» **Task description**:
Nothing but the lines from the one with "Where should I" through the last line of the entries below should appear in the copy, please, and no pictures.

:: Supplied records ::

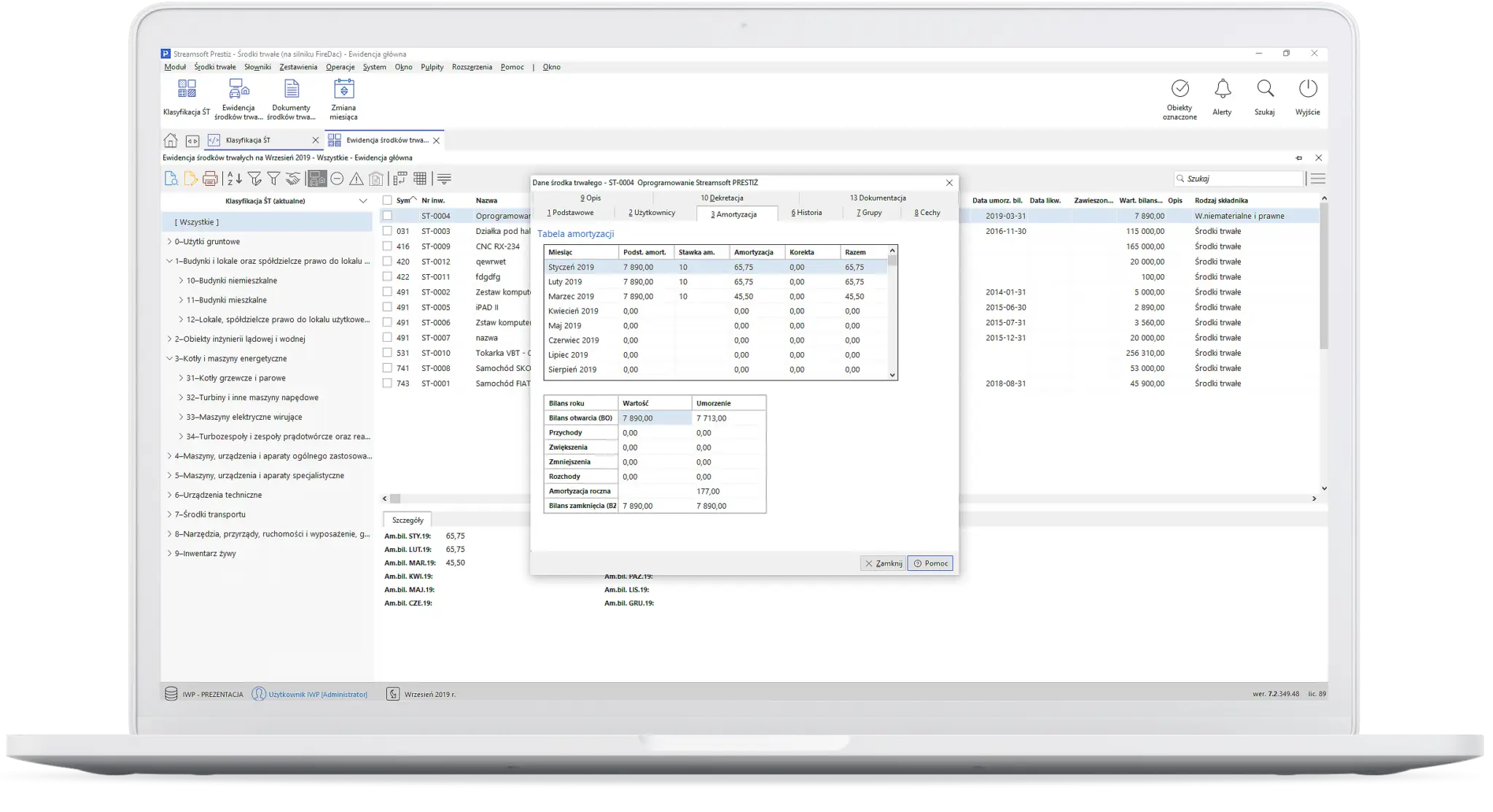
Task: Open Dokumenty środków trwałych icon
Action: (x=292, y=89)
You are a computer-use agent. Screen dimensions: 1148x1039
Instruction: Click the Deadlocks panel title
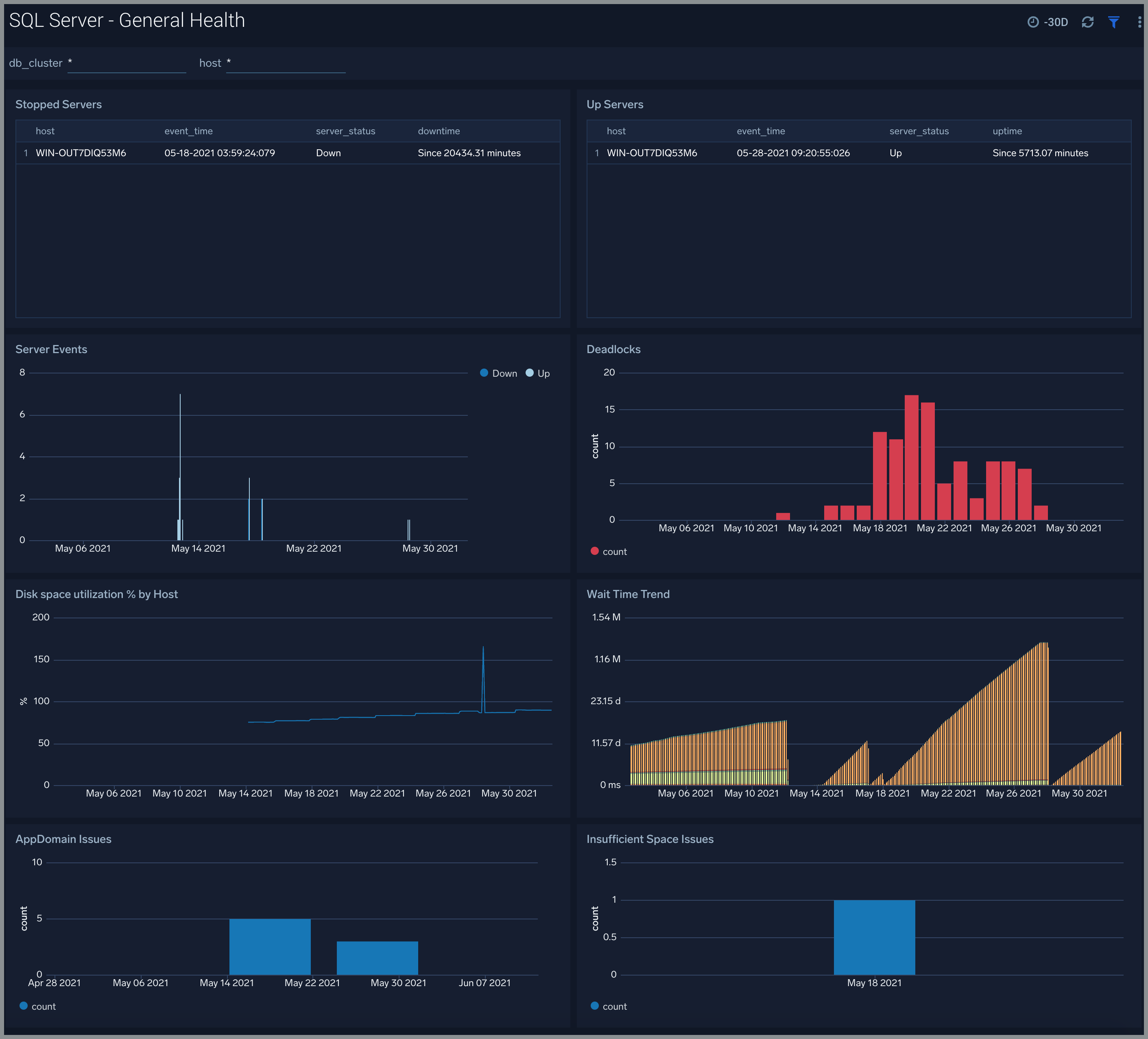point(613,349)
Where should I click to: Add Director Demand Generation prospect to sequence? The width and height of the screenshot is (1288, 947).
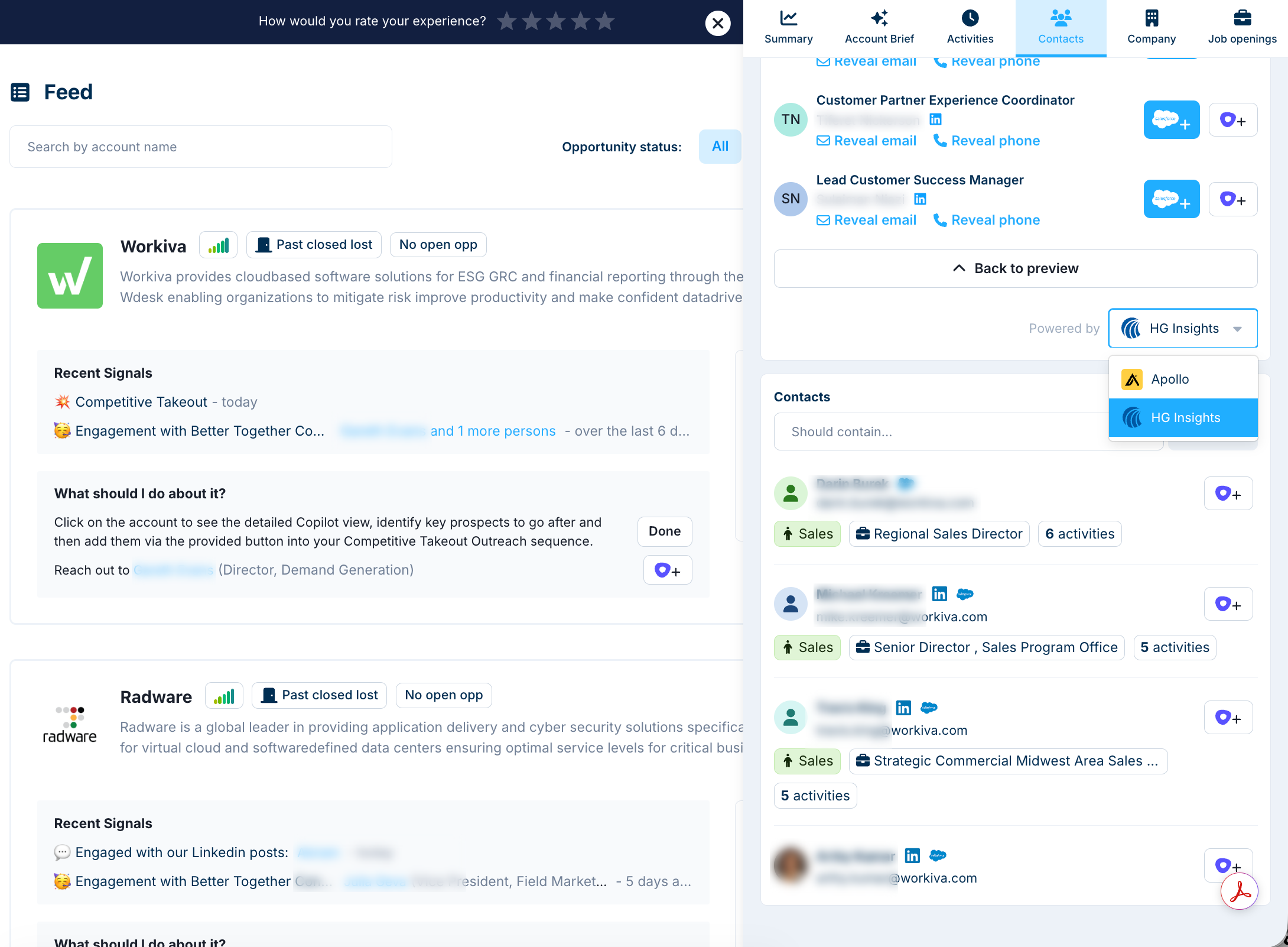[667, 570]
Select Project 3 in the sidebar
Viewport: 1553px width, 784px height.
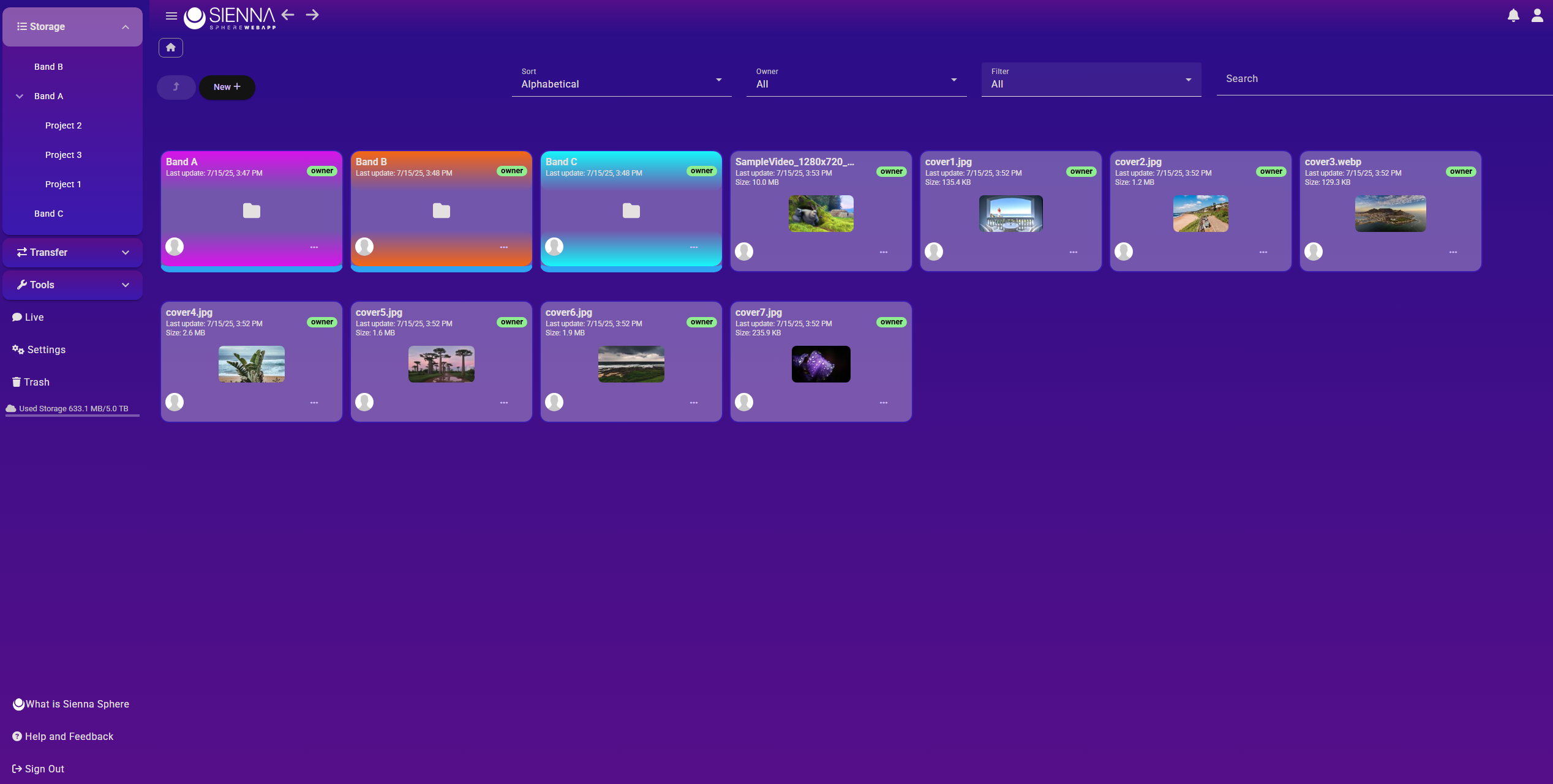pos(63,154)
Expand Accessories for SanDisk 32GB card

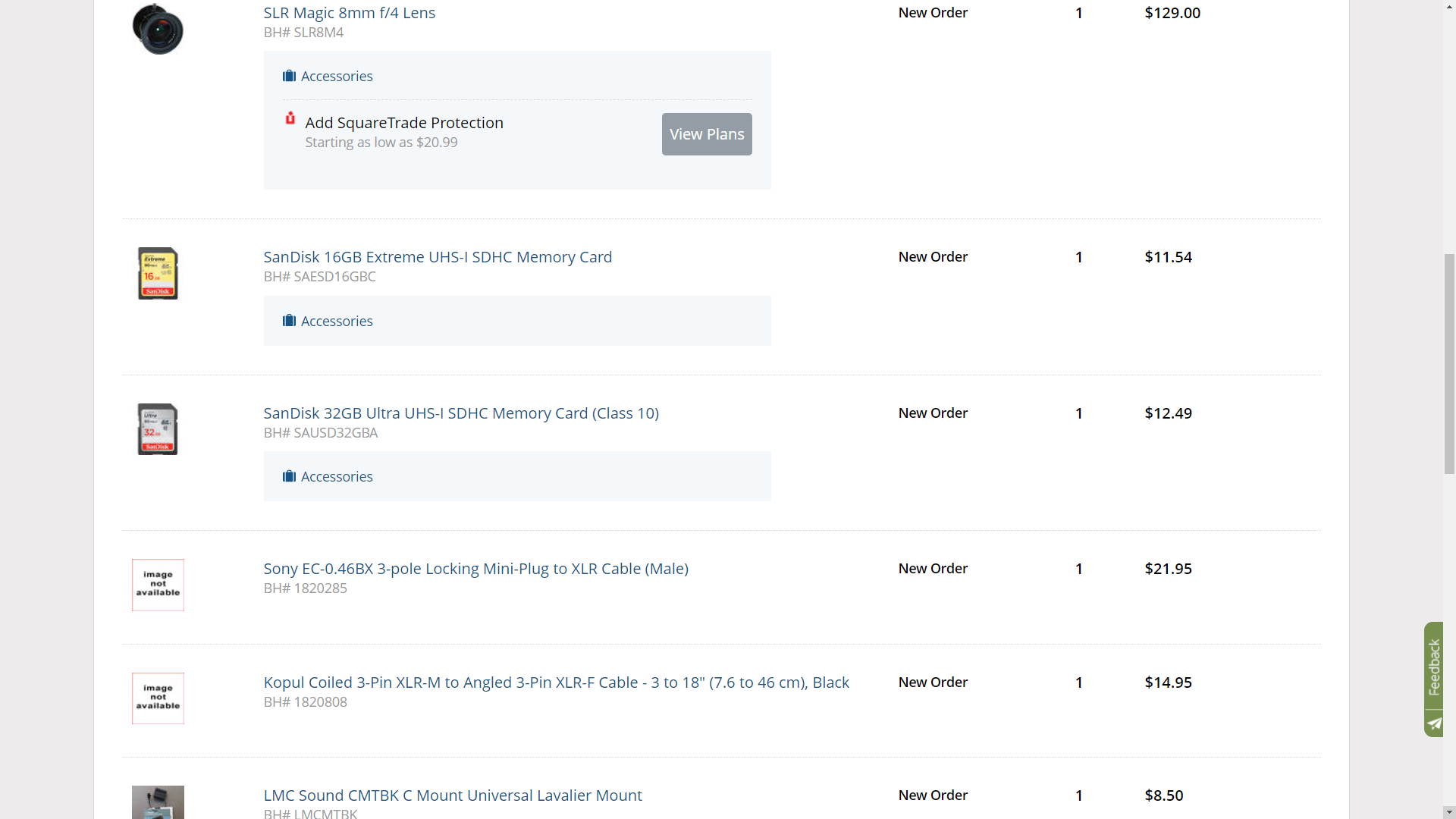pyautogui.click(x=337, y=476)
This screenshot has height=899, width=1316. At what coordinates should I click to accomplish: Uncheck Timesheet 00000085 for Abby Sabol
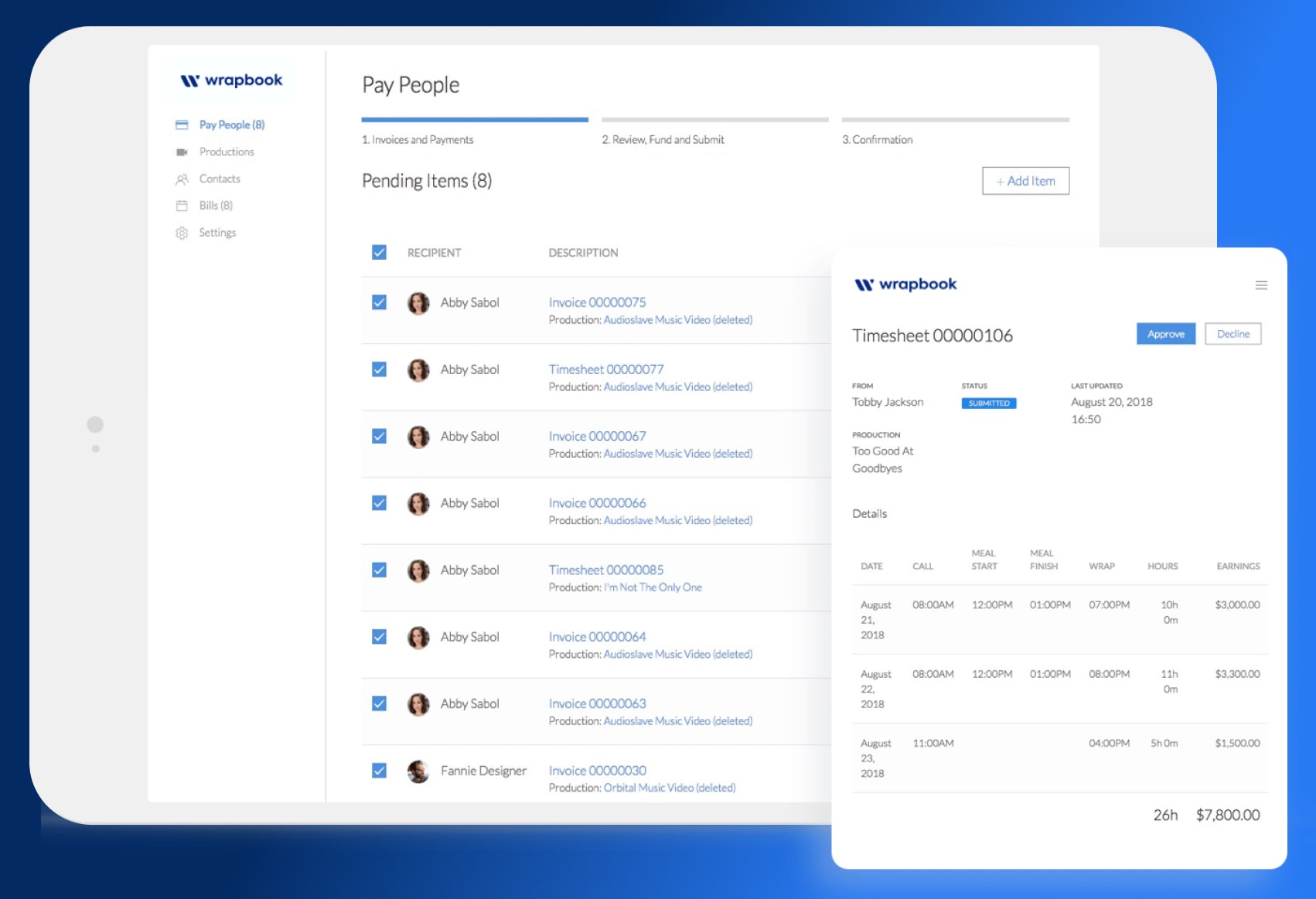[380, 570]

:::

» **Result**:
Where should I click to: Add Director Demand Generation prospect to sequence? The width and height of the screenshot is (1288, 947).
[667, 570]
Select Project 3 in the sidebar
Viewport: 1553px width, 784px height.
pos(63,154)
Expand Accessories for SanDisk 32GB card

pyautogui.click(x=337, y=476)
This screenshot has height=899, width=1316. At what coordinates should I click to accomplish: Uncheck Timesheet 00000085 for Abby Sabol
[380, 570]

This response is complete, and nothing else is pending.